Barney Hart, a cigar-maker, was a later Jewish immigrant from England, arriving in New York in 1894. His son Moss Hart grew up to be a successful playwright and theater director. However, there were fewer immigrants who called themselves Hart by that time. John D. Hertz, for instance, came to America in 1884 but kept his Hertz name. Thus we have Hertz Rental Cars, not Hart Rental Cars.
Canada. Aaron Hart was an early Jewish settler in Lower Canada (Quebec). He invested in the fur trade, prospered, and made his estate around Trois-Rivieres.
His three sons – Moses, Ezekiel, and Benjamin – all became successful in business in their own right, with Ezekiel Hart an elected politician despite anti-Jewish prejudice which surfaced in 1807 in the Hart affair. A descendant Cece Hart was coach of the Montreal Canadiens ice hockey team in the 1920’s. The family history has been recounted in Denis Vaugeois’s 2012 book The First Jews in North America.
Samuel Hart, also Jewish, moved from London to Nova Scotia via Philadelphia in 1785. However, after some early success there as a merchant he encountered the same prejudice as Ezekiel Hart and died in 1810 almost penniless.
Caribbean. Many Harts in the Caribbean appear to have a Jewish origin. One Hart family came to Montego Bay in Jamaica in the 1780’s. The businessman Tony Hart is the seventh generation of these Harts who attended Munro College. Another Hart family began with Daniel Hart who came to Trinidad in 1825.
South Africa. Robert Hart, born in Scotland, came to South Africa with the British Army first in 1795 and then returned ten years later to stay. In 1817 he and his family trekked northwest of Grahamstown to farm in the wilderness there.
“A great pioneer, a great farmer and a great gentleman, Robert Hart remained to the end of his days in the district which he himself had put on the map. In his later years this austere, God-fearing old man became a legend on the frontier which he had done as much as any single individual to establish and civilize.”
He died at his frontier home of Glen Avon at the age of ninety in 1867.
Australia. Charles Hart from Hertfordshire came to Victoria in the 1850’s and married Ellen Ryan there in 1861. Not much is known about him except that he owned a sheep farm in later life in Menindee, NSW.
His great grandson Kevin, known as Pro Hart, was born there in 1928. Pro worked at the nearby Broken Hill mine by day and taught himself to paint by night. He is now considered as the father of the Australian Outback painting movement.
Hart Surname Miscellany
The Hart Witches of Latchingdon. The Hart family were the most notorious witches to reside in the area. As a witch Mistress Hart suffered from an allergy to church bells. She was especially annoyed by the bells at Latchingdon church.

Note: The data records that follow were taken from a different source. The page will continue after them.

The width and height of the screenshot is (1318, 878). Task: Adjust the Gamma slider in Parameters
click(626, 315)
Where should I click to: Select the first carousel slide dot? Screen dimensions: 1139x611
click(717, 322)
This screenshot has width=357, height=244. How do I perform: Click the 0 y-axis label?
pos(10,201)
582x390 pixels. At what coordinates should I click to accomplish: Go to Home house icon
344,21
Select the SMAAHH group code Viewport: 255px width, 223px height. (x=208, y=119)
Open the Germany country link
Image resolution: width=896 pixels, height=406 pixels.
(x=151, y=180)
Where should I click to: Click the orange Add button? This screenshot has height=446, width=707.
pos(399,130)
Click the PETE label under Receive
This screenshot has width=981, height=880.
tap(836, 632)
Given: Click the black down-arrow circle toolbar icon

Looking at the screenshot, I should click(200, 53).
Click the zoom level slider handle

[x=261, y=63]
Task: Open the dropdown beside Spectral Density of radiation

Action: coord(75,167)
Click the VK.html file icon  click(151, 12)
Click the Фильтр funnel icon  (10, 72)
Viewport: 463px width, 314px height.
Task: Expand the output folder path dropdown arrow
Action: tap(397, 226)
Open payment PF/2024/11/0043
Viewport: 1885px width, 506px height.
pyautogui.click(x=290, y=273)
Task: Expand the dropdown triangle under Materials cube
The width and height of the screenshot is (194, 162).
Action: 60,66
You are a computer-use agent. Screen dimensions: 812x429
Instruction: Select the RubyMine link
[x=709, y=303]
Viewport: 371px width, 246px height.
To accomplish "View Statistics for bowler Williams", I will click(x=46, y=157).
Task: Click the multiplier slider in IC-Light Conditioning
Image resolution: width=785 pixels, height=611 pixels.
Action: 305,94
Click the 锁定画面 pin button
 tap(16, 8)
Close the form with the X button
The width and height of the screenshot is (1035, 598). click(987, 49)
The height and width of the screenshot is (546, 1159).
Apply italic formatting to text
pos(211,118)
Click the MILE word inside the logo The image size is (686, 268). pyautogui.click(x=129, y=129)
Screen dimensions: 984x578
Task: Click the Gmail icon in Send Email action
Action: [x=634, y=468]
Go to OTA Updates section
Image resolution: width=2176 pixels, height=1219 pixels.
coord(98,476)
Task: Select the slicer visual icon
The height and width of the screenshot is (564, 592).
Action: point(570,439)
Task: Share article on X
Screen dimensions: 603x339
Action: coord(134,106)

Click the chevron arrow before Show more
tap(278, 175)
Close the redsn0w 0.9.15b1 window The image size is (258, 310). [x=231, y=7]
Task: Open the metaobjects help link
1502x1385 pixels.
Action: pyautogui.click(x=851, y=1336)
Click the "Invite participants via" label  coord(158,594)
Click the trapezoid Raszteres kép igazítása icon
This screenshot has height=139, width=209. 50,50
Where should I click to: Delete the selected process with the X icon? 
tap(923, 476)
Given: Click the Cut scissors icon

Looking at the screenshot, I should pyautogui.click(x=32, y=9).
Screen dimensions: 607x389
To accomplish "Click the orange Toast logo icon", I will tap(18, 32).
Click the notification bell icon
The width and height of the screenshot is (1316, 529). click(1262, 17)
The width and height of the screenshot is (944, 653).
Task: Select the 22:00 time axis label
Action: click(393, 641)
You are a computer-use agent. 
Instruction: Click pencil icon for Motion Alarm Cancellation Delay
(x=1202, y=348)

One night she removed the bells from the church tower and took them to Burnham where she attempted to take them to the opposite side of the river. Instead of a boat she used a barrel and used a feather for an oar. Not surprisingly neither she nor the bells made the crossing. Legend has it that on stormy nights the bells can be heard tolling from under the river Crouch.
Henry Hart, Governor of Culmore Fort. Culmore Fort lies on Culmore Bay to the north of Derry City. The fort guarded the entry to the Foyle river from Lough Foyle and seems to date from 1555. It was held by the O’Dohertys and then by the English. In 1608 the O’Dohertys rebelled against English rule.
The rebellion began in a rather unusual way. On April 18, 1608 Cahir O’Doherty invited the Governor of Culmore Fort, Captain Henry Hart, and his wife to dinner in his new castle at Burt. He enticed Hart upstairs, put a knife to his throat, and as the Captain’s wife screamed for mercy, O’Doherty threatened that if she or he did not take some present course for the delivery of Culmore into his hands, both they and their children should die. O’Doherty did take the fort and later sacked the city of Derry. But his rebellion soon petered out.
Family tradition has it that Captain Henry Hart was one of three brothers who came to Ireland. He settled in the north, another brother in the west, and a third in the south. Apparently Henry was not blamed for the Culmore Fort loss as he was soon granted lands in the district where he built his house.
Deacon Stephen Hart in Hartford. Deacon Stephen Hart and other hardy pioneers loaded their household goods on wagons, drove their livestock behind, and, with wives and children in tow, made the two-week long pilgrimage westward to the Connecticut river.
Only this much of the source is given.